Reference is made to the article, "France’s release of Genocide suspect ‘unfortunate’ - Prosecutor General” (The New Times, June 9).

Where cases related to the Genocide against the Tutsi are concerned, "courts” in France long ago failed to be institutions of justice and have shown themselves to be nothing but instruments of state against Rwanda, Rwandan victims and survivors of that genocide.

They are nothing else other than weapons of genocide-continuation by the French state.

This is the only way any reasonable human being can understand such verdicts as those related to Dr Twagira, or previous ones in which the French Cour de Cassation has quashed lower court decisions to extradite Genocide suspects on the risible grounds that genocide was not a crime in Rwanda when the suspects committed the acts for which their extradition was being sought.

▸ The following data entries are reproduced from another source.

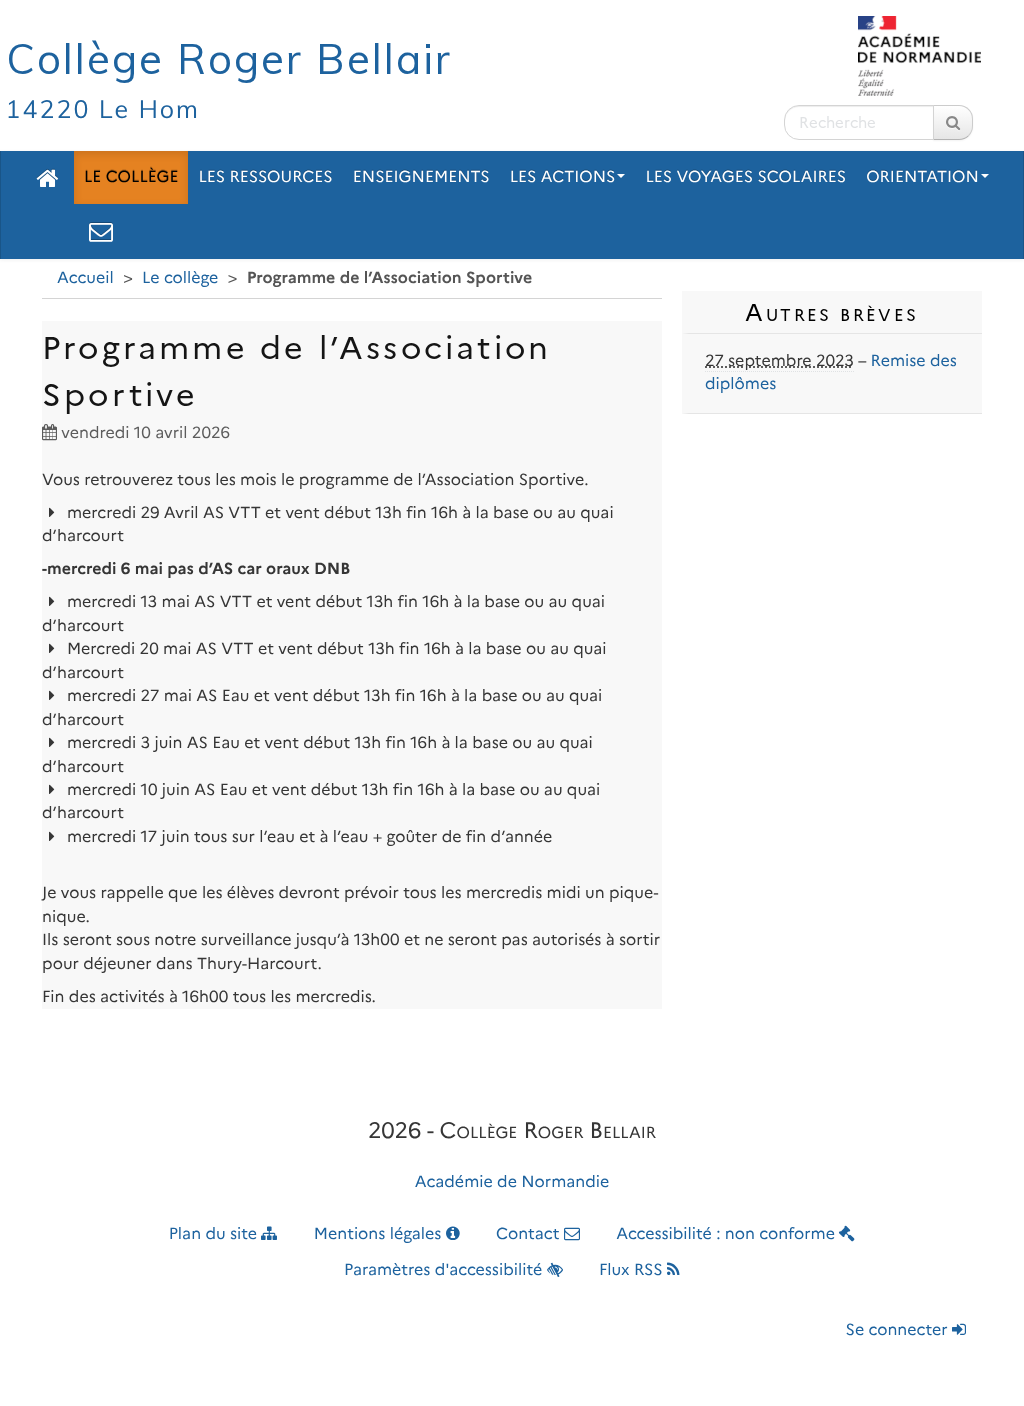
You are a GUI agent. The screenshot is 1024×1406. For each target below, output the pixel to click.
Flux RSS (633, 1270)
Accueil (85, 278)
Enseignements (421, 177)
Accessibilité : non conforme (727, 1234)
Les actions (563, 177)
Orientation (922, 177)
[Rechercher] (953, 122)
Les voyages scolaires (745, 177)
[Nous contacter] (101, 231)
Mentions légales (380, 1234)
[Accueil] (48, 178)
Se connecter (899, 1330)
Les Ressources (265, 177)
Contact (530, 1234)
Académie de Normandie (512, 1182)
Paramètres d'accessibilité (445, 1270)
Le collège (131, 177)
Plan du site (215, 1234)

These decisions reinforce the views that François Mitterrand’s statement that, "In such countries genocide is not such a big deal”, is fully French state policy. It also validates our view that the French establishment, including its courts, is dominated by some of today’s worst sociopaths.

There is thus no reason whatsoever for the Prosecutor General of a country with at least a million victims in whose extermination the French state was an active accomplice to express any alleged respect for French courts, even as a mere form of empty protocol.